Charles City, Iowa – Clean-up continues in north-central Iowa after heavy rain on Friday and Saturday caused flooding and straight-line winds and hail caused property and crop damage across Cerro Gordo and Floyd Counties Saturday afternoon.
In Rockford, numerous reports of estimated 70 to 80 mph winds, causing damage across the community. Over 300 trees were downed in Rockford with the community and volunteers across the area rallying together to get things cleared up.
Volunteers, chainsaws, trailers, and heavy lifting equipment are being requested to help with the cleanup. Volunteer cleanup efforts will begin at 8:00am today and continue until dusk. Volunteers must check in at the Rockford fire station.
Charles City had intense winds as well, although not as strong as was the case in Rockford. No major damage was found in Charles City besides many roads becoming impassable due to the heavy rainfall.
Mason City dealt with flash flooding as well, according to Mayor Bill Schickel.
The mayor says there were evacuations on Saturday night.
One resident sought shelter at the Salvation Army. Sandbags for homes and businesses are available at the city’s maintenance headquarters.

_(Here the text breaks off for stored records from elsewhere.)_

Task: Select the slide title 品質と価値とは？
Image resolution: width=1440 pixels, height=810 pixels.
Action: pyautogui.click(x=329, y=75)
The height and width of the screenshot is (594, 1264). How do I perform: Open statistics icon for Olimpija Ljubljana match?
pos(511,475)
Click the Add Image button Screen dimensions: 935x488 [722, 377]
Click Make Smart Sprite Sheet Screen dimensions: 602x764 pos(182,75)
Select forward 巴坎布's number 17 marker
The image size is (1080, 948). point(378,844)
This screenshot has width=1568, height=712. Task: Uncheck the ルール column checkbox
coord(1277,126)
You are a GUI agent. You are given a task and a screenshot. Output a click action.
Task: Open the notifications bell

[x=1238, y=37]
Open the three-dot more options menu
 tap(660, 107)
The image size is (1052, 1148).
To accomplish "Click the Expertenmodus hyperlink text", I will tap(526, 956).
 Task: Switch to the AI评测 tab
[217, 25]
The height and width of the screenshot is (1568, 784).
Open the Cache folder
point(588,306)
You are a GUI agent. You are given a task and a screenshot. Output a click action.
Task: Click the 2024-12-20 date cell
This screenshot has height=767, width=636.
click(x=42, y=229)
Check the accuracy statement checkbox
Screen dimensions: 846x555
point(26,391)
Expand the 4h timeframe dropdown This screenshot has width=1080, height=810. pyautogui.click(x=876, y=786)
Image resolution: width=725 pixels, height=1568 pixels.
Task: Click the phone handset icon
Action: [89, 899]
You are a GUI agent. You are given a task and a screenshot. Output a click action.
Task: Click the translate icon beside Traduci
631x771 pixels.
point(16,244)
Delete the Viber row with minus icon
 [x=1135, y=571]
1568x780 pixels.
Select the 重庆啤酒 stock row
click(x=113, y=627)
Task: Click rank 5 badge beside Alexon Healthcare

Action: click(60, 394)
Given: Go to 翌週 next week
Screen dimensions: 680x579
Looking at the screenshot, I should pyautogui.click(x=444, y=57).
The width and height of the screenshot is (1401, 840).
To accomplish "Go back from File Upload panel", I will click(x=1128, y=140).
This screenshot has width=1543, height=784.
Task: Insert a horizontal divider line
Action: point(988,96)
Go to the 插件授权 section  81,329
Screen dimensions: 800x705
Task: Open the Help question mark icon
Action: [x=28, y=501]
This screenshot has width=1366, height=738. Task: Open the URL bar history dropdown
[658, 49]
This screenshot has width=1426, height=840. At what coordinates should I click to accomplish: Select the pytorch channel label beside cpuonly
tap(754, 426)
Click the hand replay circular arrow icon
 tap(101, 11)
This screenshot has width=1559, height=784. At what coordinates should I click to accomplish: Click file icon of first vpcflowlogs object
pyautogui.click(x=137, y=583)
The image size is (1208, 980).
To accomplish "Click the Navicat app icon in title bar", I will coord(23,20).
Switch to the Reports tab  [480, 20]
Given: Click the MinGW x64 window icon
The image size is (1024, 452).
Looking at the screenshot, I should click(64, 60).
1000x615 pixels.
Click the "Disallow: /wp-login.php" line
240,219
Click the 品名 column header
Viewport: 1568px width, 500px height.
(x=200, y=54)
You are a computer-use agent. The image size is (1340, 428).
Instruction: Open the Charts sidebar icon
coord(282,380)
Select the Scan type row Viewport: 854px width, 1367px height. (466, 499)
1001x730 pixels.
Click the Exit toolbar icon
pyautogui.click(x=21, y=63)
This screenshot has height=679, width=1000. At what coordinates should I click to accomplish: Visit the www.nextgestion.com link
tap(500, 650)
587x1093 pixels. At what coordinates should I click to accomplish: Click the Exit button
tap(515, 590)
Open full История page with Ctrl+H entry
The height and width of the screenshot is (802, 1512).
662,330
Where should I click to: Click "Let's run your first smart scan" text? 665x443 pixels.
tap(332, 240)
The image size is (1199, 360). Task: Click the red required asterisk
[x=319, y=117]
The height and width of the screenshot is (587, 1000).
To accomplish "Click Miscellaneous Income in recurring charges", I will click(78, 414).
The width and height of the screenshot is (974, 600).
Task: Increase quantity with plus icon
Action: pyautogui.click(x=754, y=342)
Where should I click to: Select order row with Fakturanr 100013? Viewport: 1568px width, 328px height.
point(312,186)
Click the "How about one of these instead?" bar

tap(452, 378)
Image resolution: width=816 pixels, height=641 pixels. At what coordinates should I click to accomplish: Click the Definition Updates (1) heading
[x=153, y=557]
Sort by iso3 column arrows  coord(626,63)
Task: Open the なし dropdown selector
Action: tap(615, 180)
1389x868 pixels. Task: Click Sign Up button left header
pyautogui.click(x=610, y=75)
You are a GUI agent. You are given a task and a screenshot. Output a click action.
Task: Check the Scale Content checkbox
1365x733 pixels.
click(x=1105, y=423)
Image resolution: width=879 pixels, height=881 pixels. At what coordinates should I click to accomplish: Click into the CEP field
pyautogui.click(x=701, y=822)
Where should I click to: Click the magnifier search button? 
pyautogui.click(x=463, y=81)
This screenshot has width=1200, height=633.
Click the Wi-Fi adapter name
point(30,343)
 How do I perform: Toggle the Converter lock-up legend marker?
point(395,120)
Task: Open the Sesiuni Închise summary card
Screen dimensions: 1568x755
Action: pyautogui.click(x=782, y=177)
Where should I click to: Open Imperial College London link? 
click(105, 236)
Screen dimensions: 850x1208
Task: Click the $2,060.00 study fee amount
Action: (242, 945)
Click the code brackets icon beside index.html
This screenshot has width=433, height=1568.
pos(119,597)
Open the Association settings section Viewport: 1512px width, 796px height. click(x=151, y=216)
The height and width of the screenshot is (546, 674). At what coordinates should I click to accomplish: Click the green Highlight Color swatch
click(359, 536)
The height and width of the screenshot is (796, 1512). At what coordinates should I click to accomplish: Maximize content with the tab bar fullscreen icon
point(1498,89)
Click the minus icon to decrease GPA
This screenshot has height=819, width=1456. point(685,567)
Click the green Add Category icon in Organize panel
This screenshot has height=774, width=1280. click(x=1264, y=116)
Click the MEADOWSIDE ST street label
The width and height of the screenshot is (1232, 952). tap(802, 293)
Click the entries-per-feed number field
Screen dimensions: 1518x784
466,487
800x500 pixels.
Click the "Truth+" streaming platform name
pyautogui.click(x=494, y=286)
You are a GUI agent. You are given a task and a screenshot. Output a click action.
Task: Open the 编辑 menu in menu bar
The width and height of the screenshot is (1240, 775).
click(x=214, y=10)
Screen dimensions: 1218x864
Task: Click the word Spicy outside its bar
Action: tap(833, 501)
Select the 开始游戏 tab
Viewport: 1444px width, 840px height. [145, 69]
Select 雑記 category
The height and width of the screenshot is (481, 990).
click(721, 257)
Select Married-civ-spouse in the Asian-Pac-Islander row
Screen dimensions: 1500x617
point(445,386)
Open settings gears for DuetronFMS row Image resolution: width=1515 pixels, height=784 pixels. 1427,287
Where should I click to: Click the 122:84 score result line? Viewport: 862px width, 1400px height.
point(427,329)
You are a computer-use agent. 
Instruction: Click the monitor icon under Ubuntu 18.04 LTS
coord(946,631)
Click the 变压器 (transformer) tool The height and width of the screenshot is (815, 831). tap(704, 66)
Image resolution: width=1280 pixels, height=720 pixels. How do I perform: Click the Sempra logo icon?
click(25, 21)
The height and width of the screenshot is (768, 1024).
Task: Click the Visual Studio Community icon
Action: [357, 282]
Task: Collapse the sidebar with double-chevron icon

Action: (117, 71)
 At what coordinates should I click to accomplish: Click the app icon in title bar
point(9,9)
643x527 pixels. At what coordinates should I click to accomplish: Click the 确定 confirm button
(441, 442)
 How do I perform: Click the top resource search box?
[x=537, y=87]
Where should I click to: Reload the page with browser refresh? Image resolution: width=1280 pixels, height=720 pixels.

As Mason City residents started the clean-up Sunday, they’ve been placing damaged items on the curb, including large things like freezers and sofas, but Schickel says garbage crews won’t be hauling those things away until the city is out of its state of emergency.
Mason City’s water treatment plant and drinking water supply is safe and secure, according to city officials. Flood clean-up kits are available at the Mason City Fire Department. Cerro Gordo County Emergency Management director Steve O’Neil says any material that was touched by flood water should be removed.
For example, water heaters and furnaces impacted by flooding should be inspected before put in back in use. A number of roads outside of Mason City have been damaged by flooding. Mason City’s police chief asked residents to stay off the roads if more than an inch of rain falls in the next 24 hours, as street flooding would be likely throughout the city. The city’s operations manager is asking residents to reduce water use, as Mason City’s sanitary sewer plant has been running at capacity and suffered some minor damage from this weekend’s storms.